Quase cinco meses se passaram desde o início do terceiro governo Lula e o Congresso não aprovou nada de relevante. Nem mesmo as inocentes medidas provisórias de reestruturação da máquina ou de mudança no Bolsa Família, que não comportam polêmica. Imagine-se, então, o que será na hora de votar a nova âncora fiscal ou a reforma tributária.
A derrota no caso dos decretos com os quais Lula tenta mudar a lei do marco legal do saneamento fez soar o alarme no Palácio do Planalto e produziu um diagnóstico apressado, de que o problema do governo é de articulação. Também é, mas vem precedido de outrosdois bem mais complexos.

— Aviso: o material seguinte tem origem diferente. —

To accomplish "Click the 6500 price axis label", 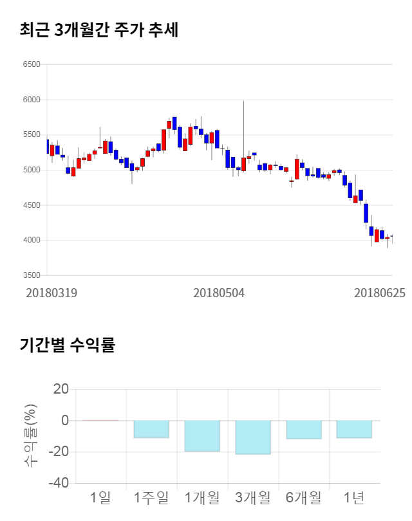I will tap(31, 65).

Primeiro, a ilusão de que tudo se resolve com emendas do orçamento secreto, cargos e trocas de favores. Segundo, a soberba de achar que, por ter vencido a eleição, Lula tem apoio para mudar leis aprovadas e voltar ao passado em matérias que envolvem a privatização de estatais ou as parcerias com o setor privado.
O marco regulatório do saneamento, cujo objetivo é fazer avançar o tratamento de esgoto, negligenciado por sucessivos governos, foi aprovado na Câmara e no Senado depois de exaustivos debates. O que dá a Lula a certeza de que pode alterar a lei por decreto? Faltam conselheiros para mostrar ao presidente que seus aliados de ocasião não estão fechados com as pautas do PT.
Nesta quarta-feira (10), o jornal O Estado de S.Paulo revelou que o governo Lula decidiu pagar R$ 9 bilhões em emendas do orçamento secreto herdadas do governo de Jair Bolsonaro e declaradas inconstitucionais pelo Supremo Tribunal Federal. Sem transparência, o que Lula chamava de “a excrescência da política brasileira” e o “maior esquema de corrupção da história”.
A estas alturas, o presidente já deveria ter aprendido que aliados de ocasião são insaciáveis e que a política do toma-lá-dá-cá, adotada por todos os governos em maior ou menor grau, não pode ser o esteio das relações políticas. Quanto mais ceder neste início de governo, mais terá de entregar nas votações importantes. Seria melhor parar tudo, definir o que realmente importa para o país e poupar energia para os embates que virão nos próximos meses.
Além das votações, o Planalto terá de se preocupar com as CPIs que, mesmo nascidas de requerimentos inconsistentes, têm poder para atrapalhar as votações importantes para destravar a economia.
Aliás
O governo trabalhou pela eleição dos presidentes da Câmara e do Senado, mas não tem controle sobre o deputado Arthur Lira (PP-AL) bem sobre o senador Rodrigo Pacheco (PSD-MG), principalmente nas pautas que esbarram em suas convicções ideológicas, como é o caso do marco do saneamento.